Whenever a central legislation is at loggerheads with states’ laws on the same subject, it is the central law that shall prevail. Period.

This has once again been categorically stated by the Supreme Court of India while deciding a recent case related to the jurisdiction over non-banking financial companies (NBFCs).

The court said the jurisdiction over NBFCs registered under the Reserve Bank of India Act, 1934, shall vest with the central bank, even if a state government has enacted its own Money Lenders Act.

The Money lenders Act was enacted by the state government by exercising its powers under Entry 30 in List-II of the seventh schedule of the Constitution.

It all started with Kerala passing the Kerala Money Lenders Act, 1958, to regulate moneylending in the state. NBFCs registered with the RBI challenged this legislation, which was dismissed by the Single Judge of Kerala High Court. The judge found “no repugnancy” between the central and state laws and said they could co-exist. This order was affirmed by the Division Bench. The NBFCs then went to the Supreme Court.

Meanwhile, Gujarat also brought in a similar law and the NBFCs there approached the High Court of Gujarat. But in this case, the High Court of Gujarat struck down the state law, opining that there was repugnancy between the two Acts. Gujarat went to the Supreme Court against this.

The apex court heard and decided both appeals together.

Manisha Singh and Nisha Sharma, lawyers with the law firm LexOrbis, explained in their article in Mondaq that the Supreme Court had examined the source of power of the state legislature as well as Parliament to enact a law dealing with the subject at hand — that is, moneylending, and incorporation and regulation of financial corporation: “The subject related to incorporation, regulation and winding up of financial corporation falls in entry No. 43 in list-I (Union List) of the seventh schedule of the Constitution. And the subject related to moneylending and moneylenders falls in entry No. 30 in list-II (State List) of the seventh schedule of the Constitution. Therefore, the Court held that the competence of legislature of the state government to enact a law to regulate business of moneylending cannot be questioned as their power is traceable to Entry 30 in list-II of the seventh schedule.”
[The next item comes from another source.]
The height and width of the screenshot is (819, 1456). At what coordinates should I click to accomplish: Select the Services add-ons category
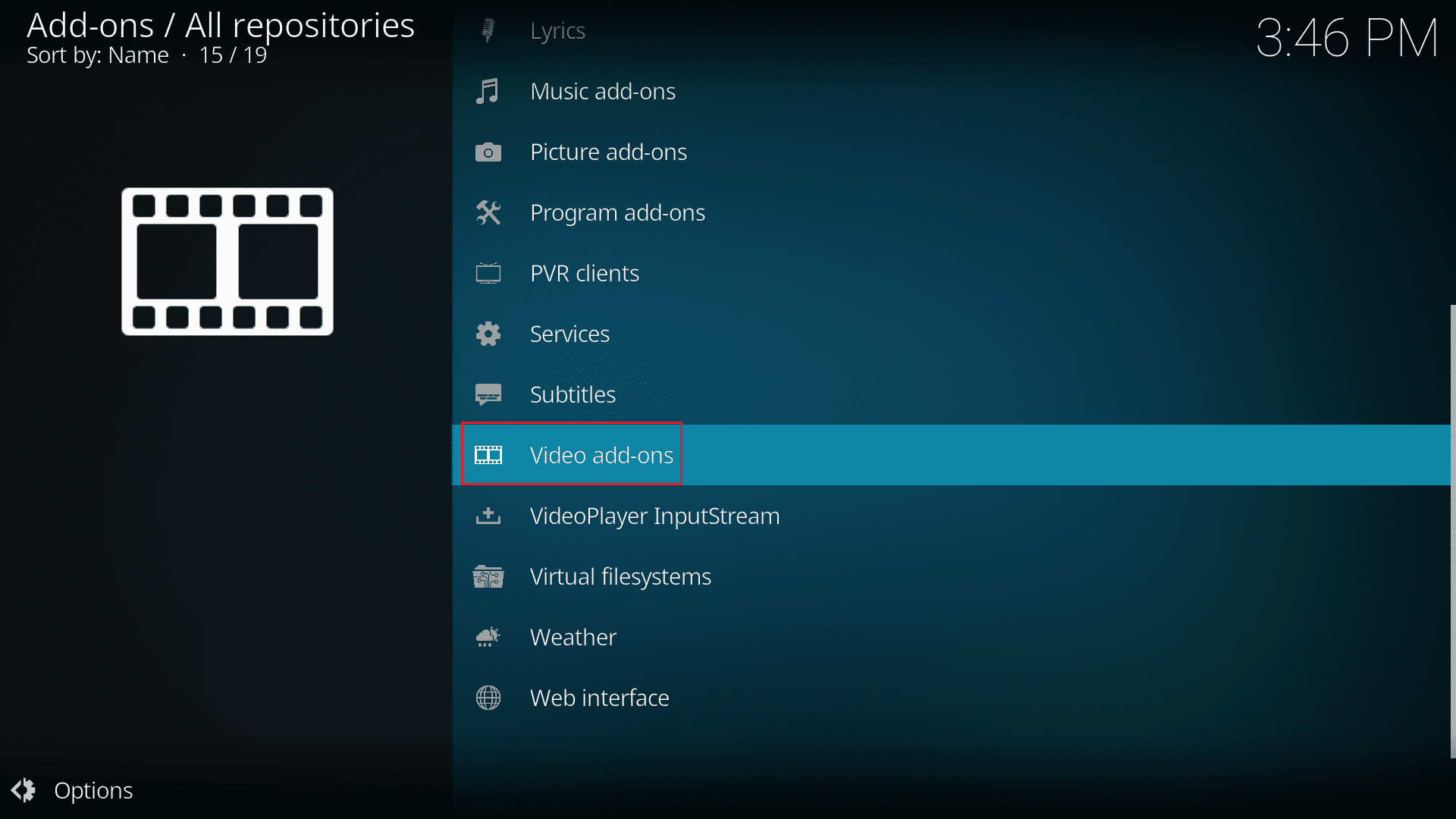tap(570, 333)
The Supreme Court felt that chapter-III of the RBI Act "is a complete code in itself”; it provides a supervisory role for the RBI over the functioning of NBFCs, from registration to winding up.

It observed that the question was not whether there was repugnancy or not. Applying the ‘doctrine of eclipse’, it held that the state law may continue to exist, but stands eclipsed by the central law. It referred to Deep Chand vs State of UP and observed that the moment Parliament stepped in to codify the law related to registration and regulation of NBFCs, by inserting provisions in chapter IIIB of the RBI Act, it would cast a shadow on the applicability of the Money Lenders Act enacted by the state governments.

Repugnancy

On the applicability of Article 254 of the Constitution, the Court, while relying on the judgement in Innoventive Industries Limited vs ICICI Bank and Another, observed that the question of repugnancy under Article 254 does not arise once it is established that the RBI Act is traceable to an entry in list-I, and state enactment is traceable to an entry in list-II. Instead, the Court took recourse to the non-obstante clause of Article 246(1) and observed that the RBI Act, being a parliamentary legislation, is in a dominant provision.

Conflict

The Court also observed the conflict between the two Acts inasmuch as the Money Lenders Act empowered the debtor under section 8(1) to deposit into a civil Court the money due to the moneylender. And section 8(2) empowers the civil Court to pass orders recording full or part satisfaction of the loan. But, to the contrary, certain NBFCs are entitled to enforce security interest without the intervention of civil courts and the remedy of the borrower (debtor) lies only before the Debt Recovery Tribunal and, in such cases, the jurisdiction of civil courts is also barred, note Singh and Sharma. Therefore, the argument of the state that the provisions of Articles 246 and 254 cannot be invoked, since there is no conflict between them, was rejected.